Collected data
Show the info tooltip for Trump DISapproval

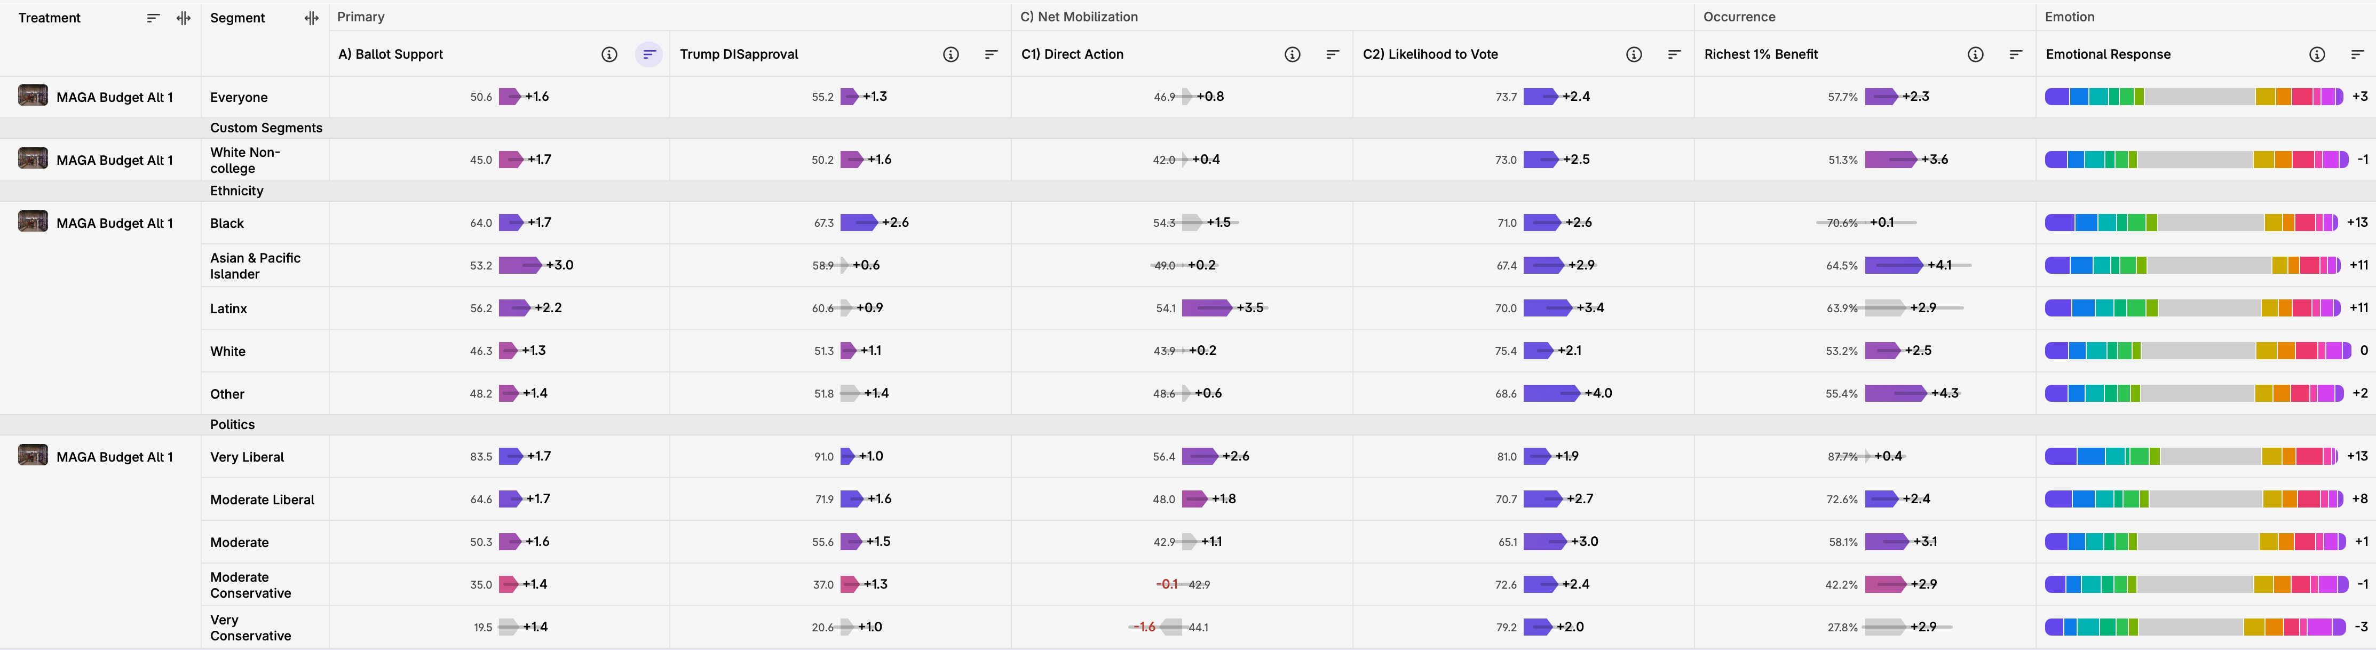(950, 54)
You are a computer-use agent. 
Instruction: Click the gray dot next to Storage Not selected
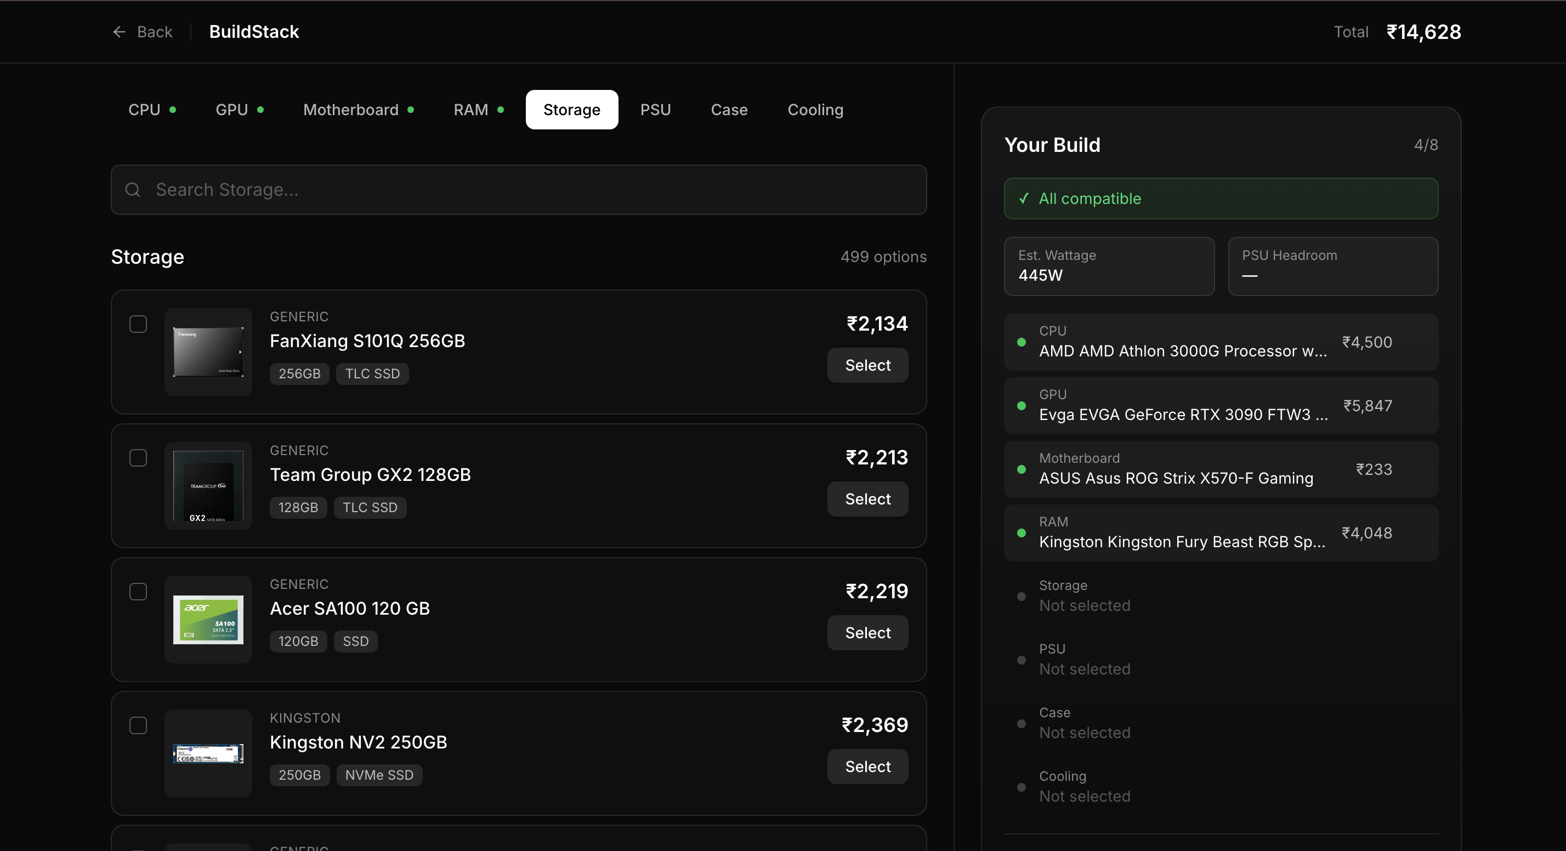coord(1021,596)
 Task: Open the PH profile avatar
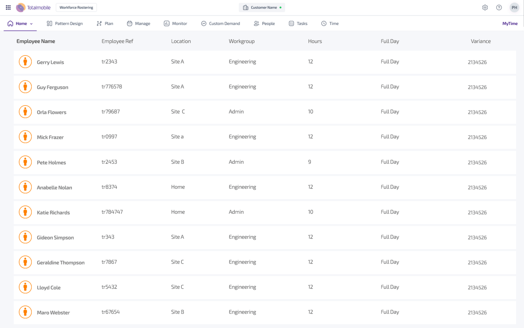pos(515,7)
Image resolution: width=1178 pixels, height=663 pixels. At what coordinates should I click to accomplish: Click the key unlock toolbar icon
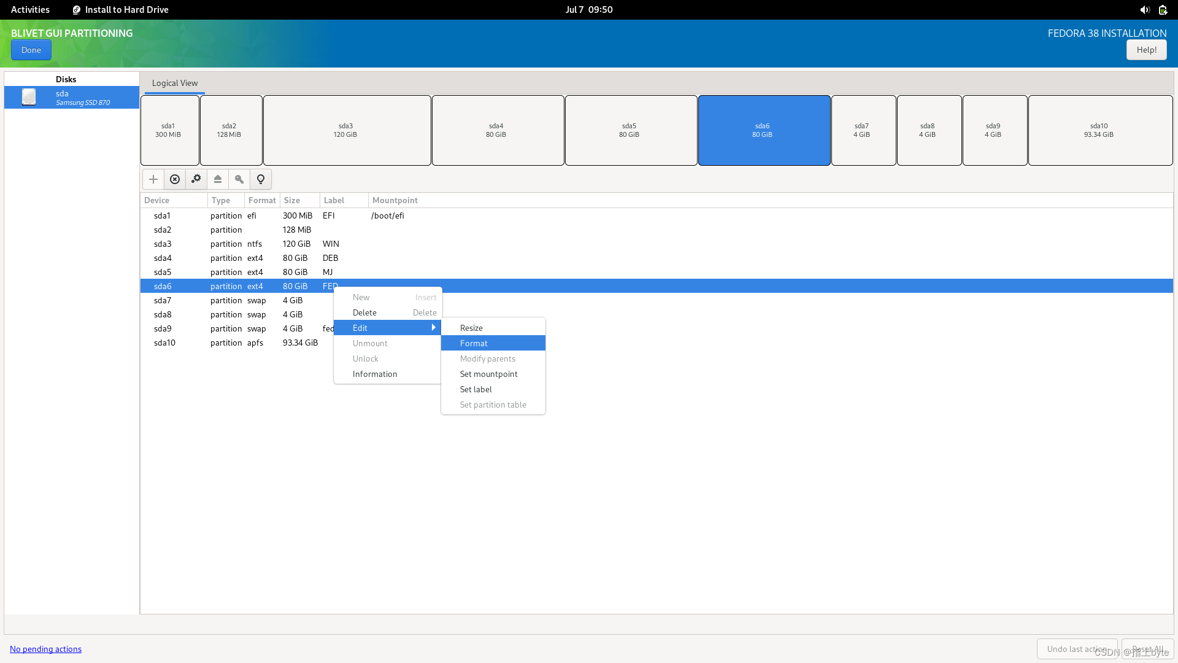pyautogui.click(x=239, y=179)
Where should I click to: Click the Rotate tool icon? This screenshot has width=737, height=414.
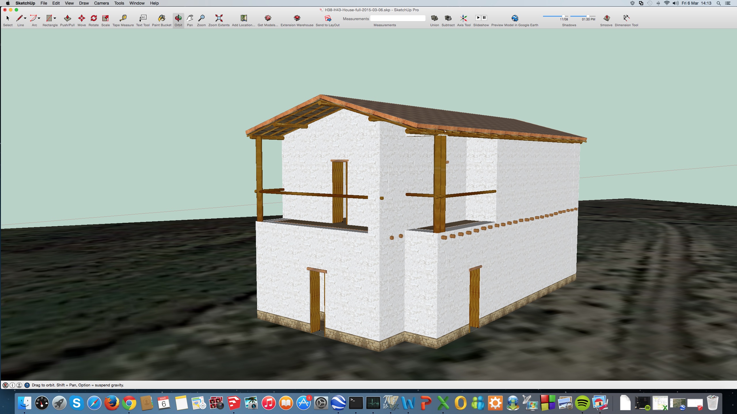[x=94, y=18]
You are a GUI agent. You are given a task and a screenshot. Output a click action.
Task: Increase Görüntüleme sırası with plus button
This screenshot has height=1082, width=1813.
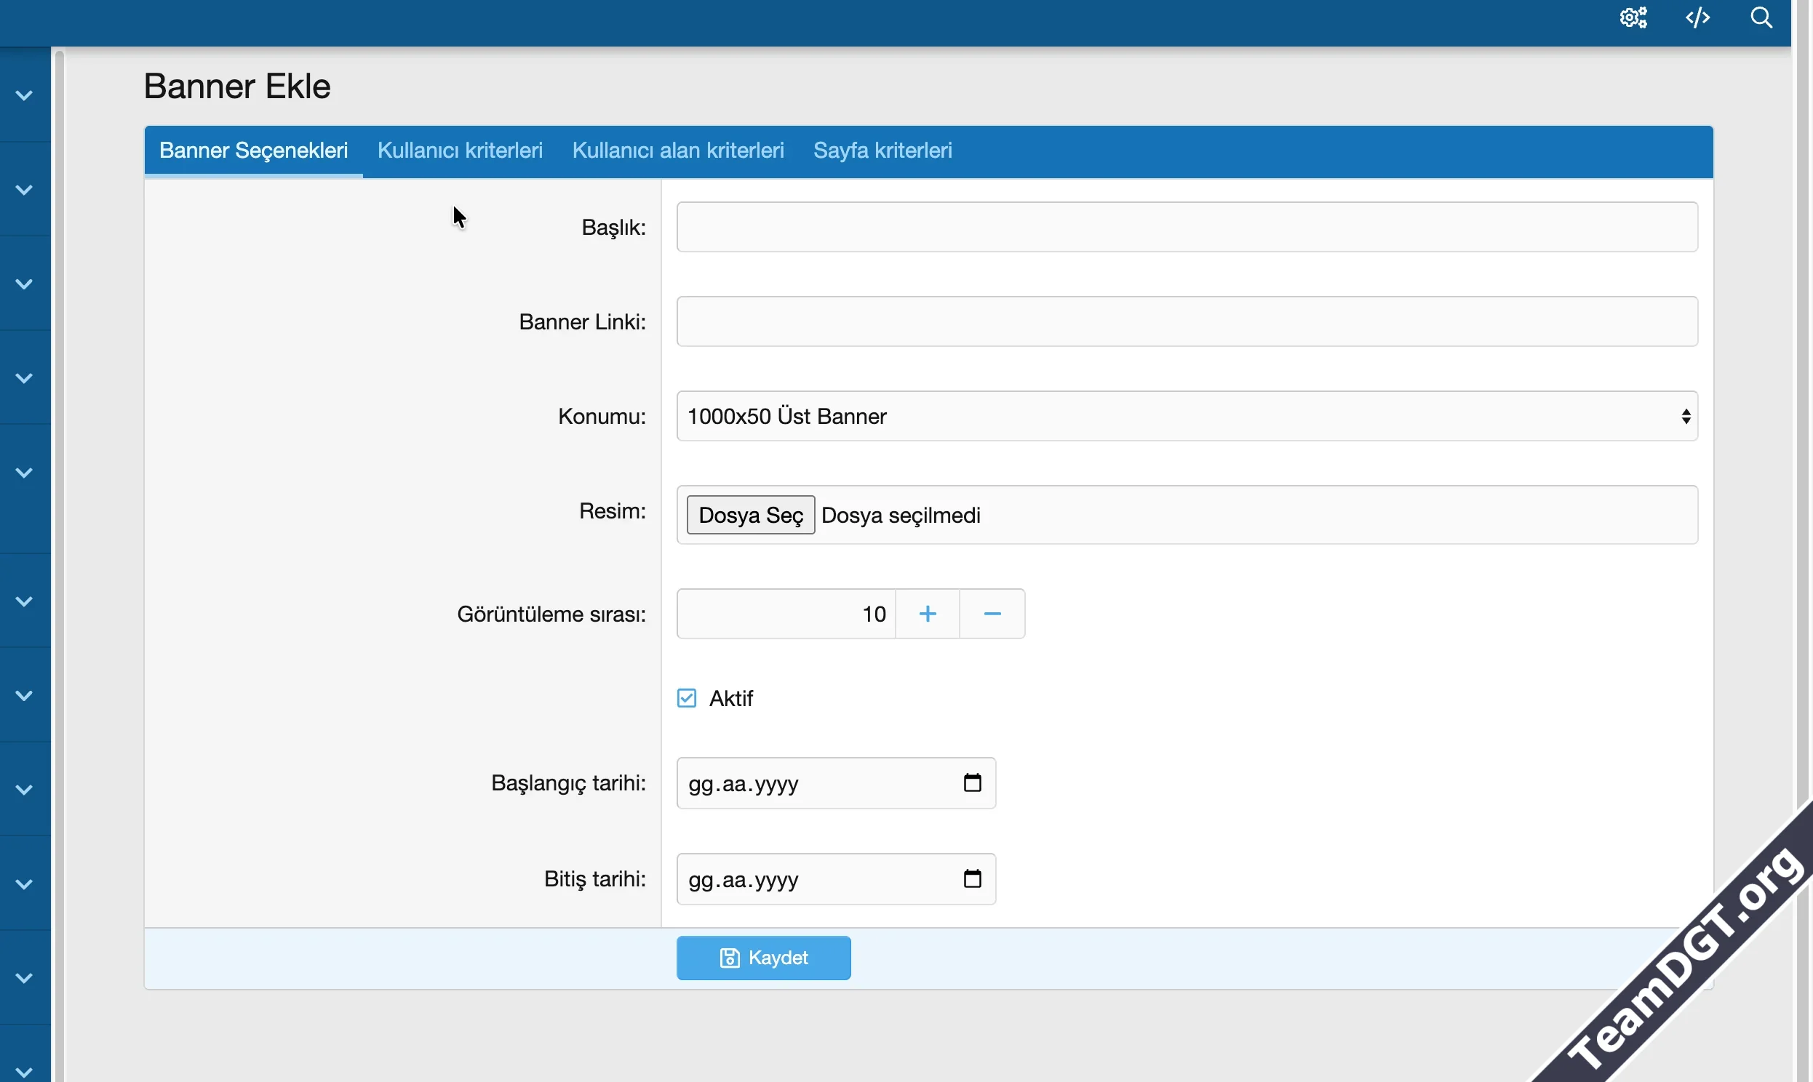[x=927, y=614]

▶ **Exercise instructions**
Set every line of the records down again exactly, and exclude all pictures.

▶ **Exercise response**
Show the info tooltip for Trump DISapproval

(950, 54)
You are a computer-use agent. 
Instruction: Click the gray dot next to Storage Not selected
coord(1021,596)
 Task: Open the PH profile avatar
pos(515,7)
Image resolution: width=1178 pixels, height=663 pixels. At what coordinates should I click to accomplish: Click the key unlock toolbar icon
pyautogui.click(x=239, y=179)
Where should I click to: Click the Rotate tool icon? This screenshot has width=737, height=414.
[x=94, y=18]
You are a GUI agent. You are given a task and a screenshot. Output a click action.
Task: Increase Görüntüleme sırası with plus button
This screenshot has height=1082, width=1813.
[x=927, y=614]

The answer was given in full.